→ **What is expected**:
Where the records below show a line containing "Task: Open the 应用类型 dropdown", start copying; end with the line containing "Image resolution: width=1324", and copy it too.

══ Data shown ══

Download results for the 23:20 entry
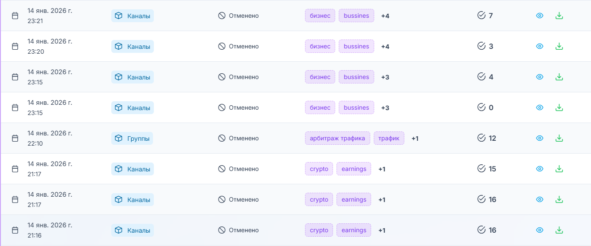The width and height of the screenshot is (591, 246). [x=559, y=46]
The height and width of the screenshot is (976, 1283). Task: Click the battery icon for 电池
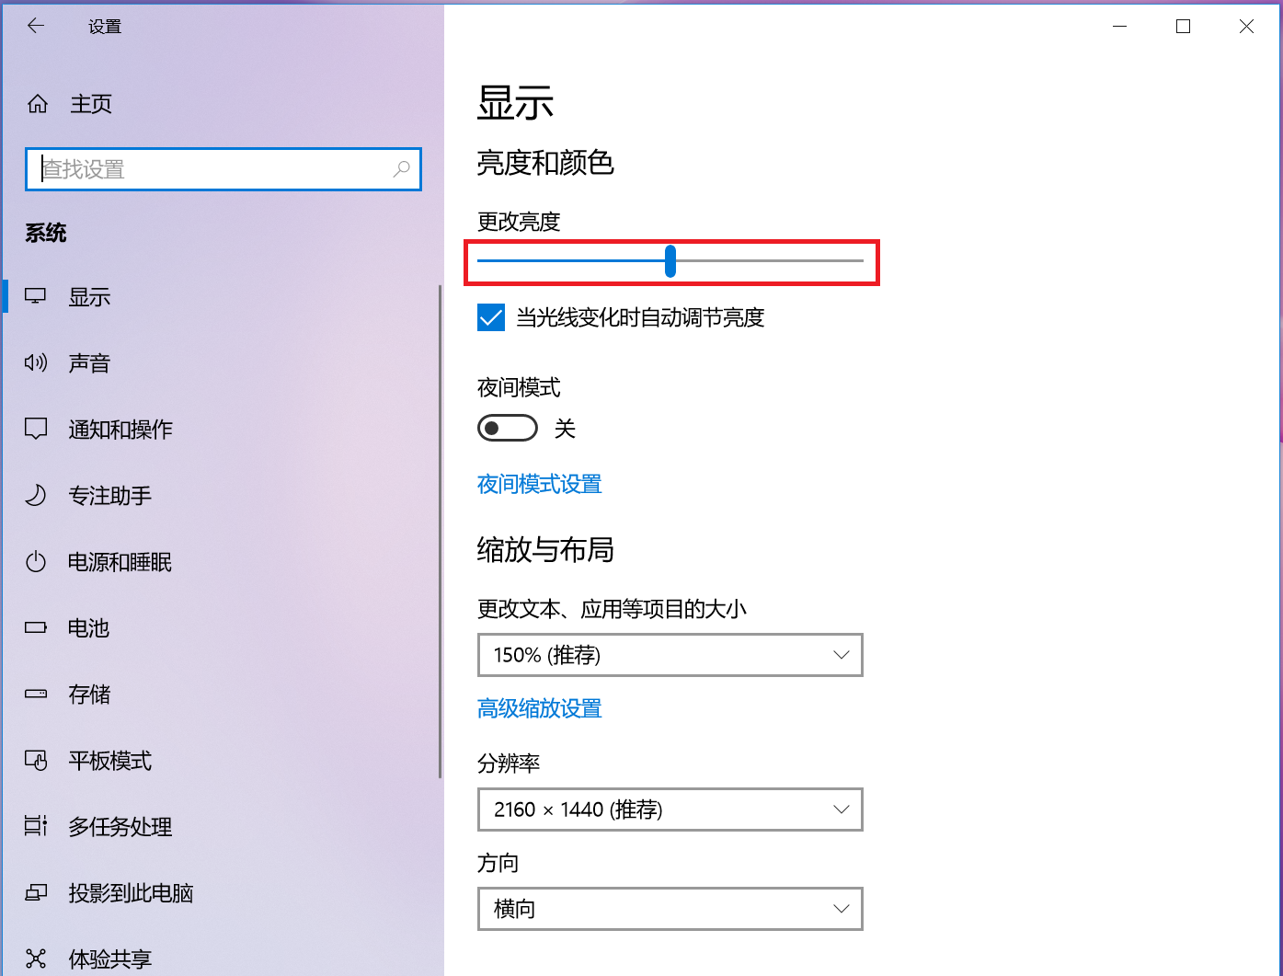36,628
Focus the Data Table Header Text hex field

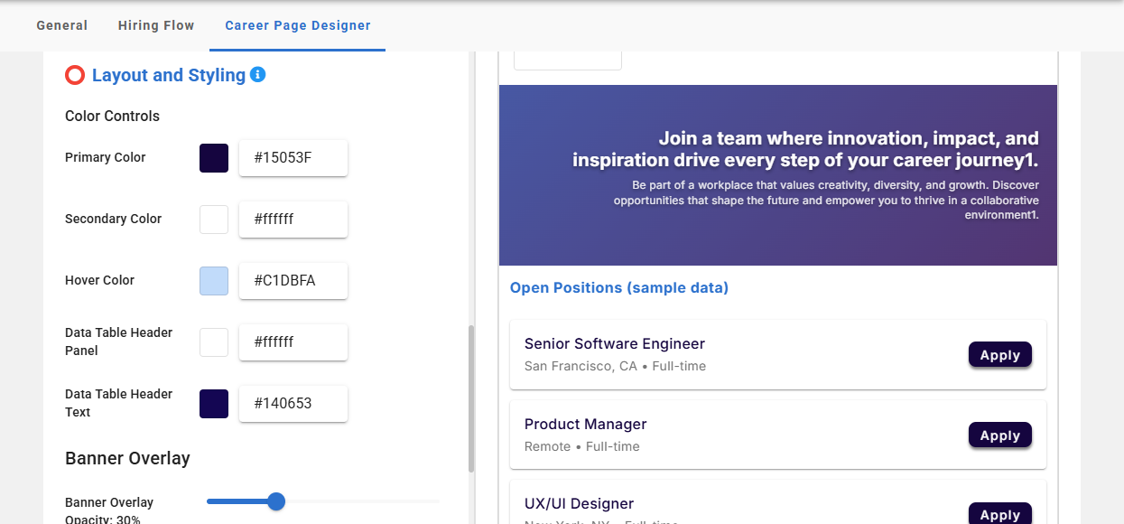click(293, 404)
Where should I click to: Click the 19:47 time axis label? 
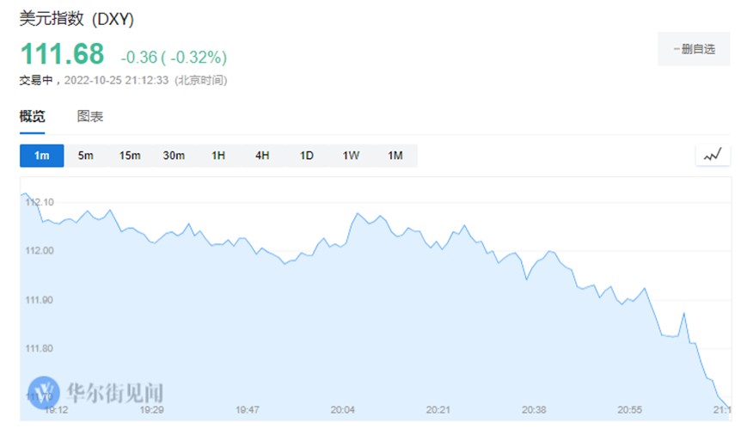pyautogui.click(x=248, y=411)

═══
══ Data shown ══

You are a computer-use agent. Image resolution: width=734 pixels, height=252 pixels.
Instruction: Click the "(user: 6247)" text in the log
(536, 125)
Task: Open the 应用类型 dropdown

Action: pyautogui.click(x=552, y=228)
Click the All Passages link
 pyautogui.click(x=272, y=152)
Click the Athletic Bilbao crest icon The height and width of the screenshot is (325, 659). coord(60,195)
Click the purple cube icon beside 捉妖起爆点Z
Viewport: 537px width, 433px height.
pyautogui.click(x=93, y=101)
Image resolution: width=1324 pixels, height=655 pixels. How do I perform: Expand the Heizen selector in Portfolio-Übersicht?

═══
══ Data shown ══

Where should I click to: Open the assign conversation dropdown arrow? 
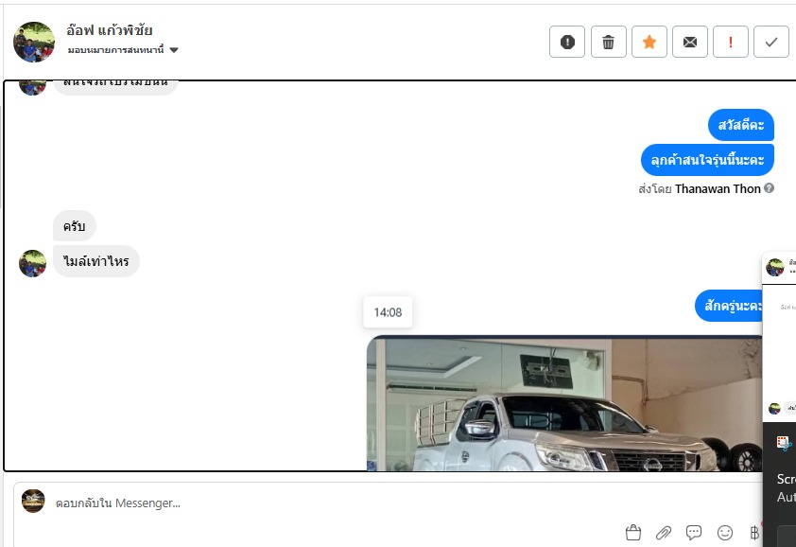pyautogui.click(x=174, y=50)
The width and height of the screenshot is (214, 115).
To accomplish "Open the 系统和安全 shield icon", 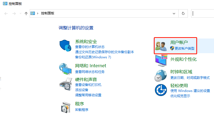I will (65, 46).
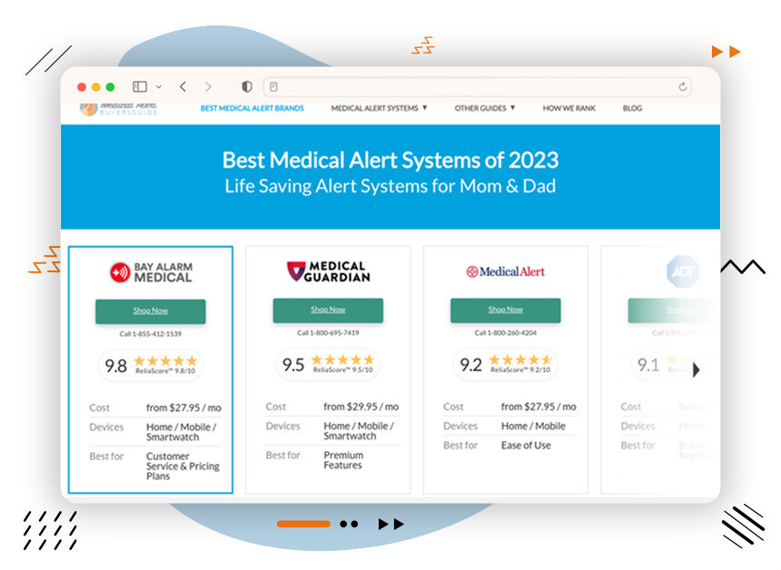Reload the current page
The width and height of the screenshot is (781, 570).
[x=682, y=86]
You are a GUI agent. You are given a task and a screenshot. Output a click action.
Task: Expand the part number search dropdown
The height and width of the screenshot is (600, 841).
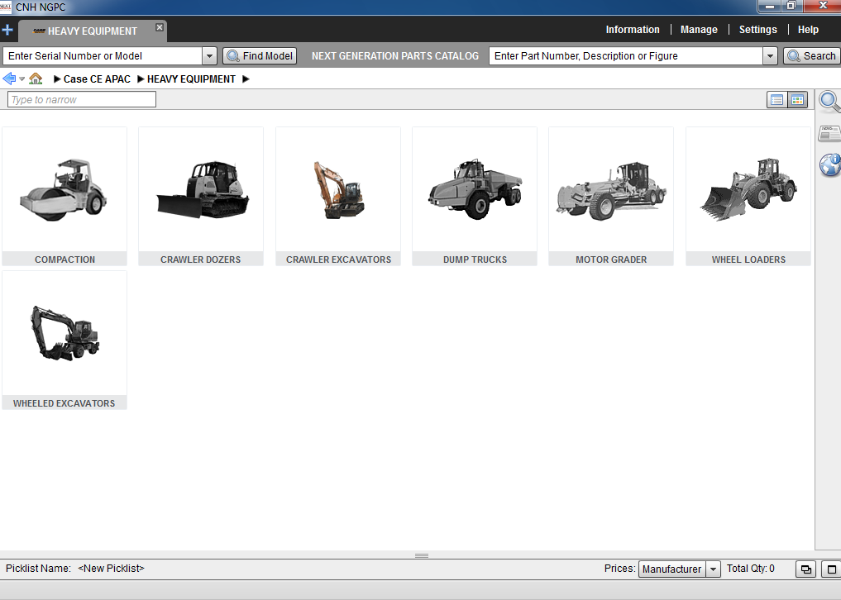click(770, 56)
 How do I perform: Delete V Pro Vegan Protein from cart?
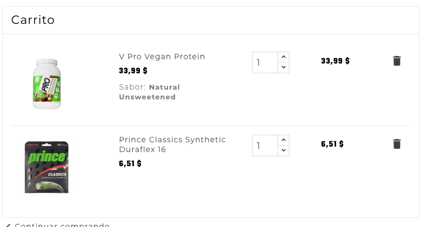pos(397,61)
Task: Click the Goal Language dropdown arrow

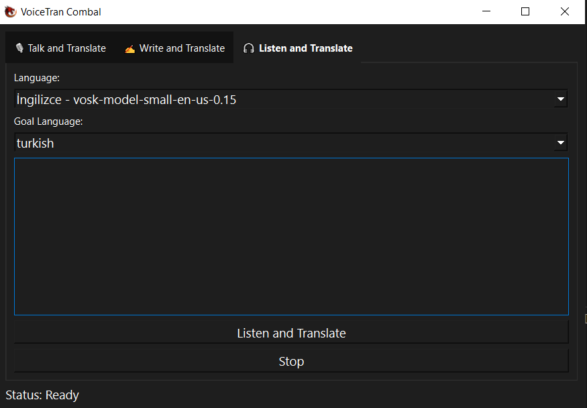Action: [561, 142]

═══

→ **Response to this task**:
Task: Open the 应用类型 dropdown

Action: pyautogui.click(x=552, y=228)
Click the All Passages link
 pyautogui.click(x=272, y=152)
Click the Athletic Bilbao crest icon The height and width of the screenshot is (325, 659). coord(60,195)
Click the purple cube icon beside 捉妖起爆点Z
Viewport: 537px width, 433px height.
pyautogui.click(x=93, y=101)
Image resolution: width=1324 pixels, height=655 pixels. How do I perform: Expand the Heizen selector in Portfolio-Übersicht?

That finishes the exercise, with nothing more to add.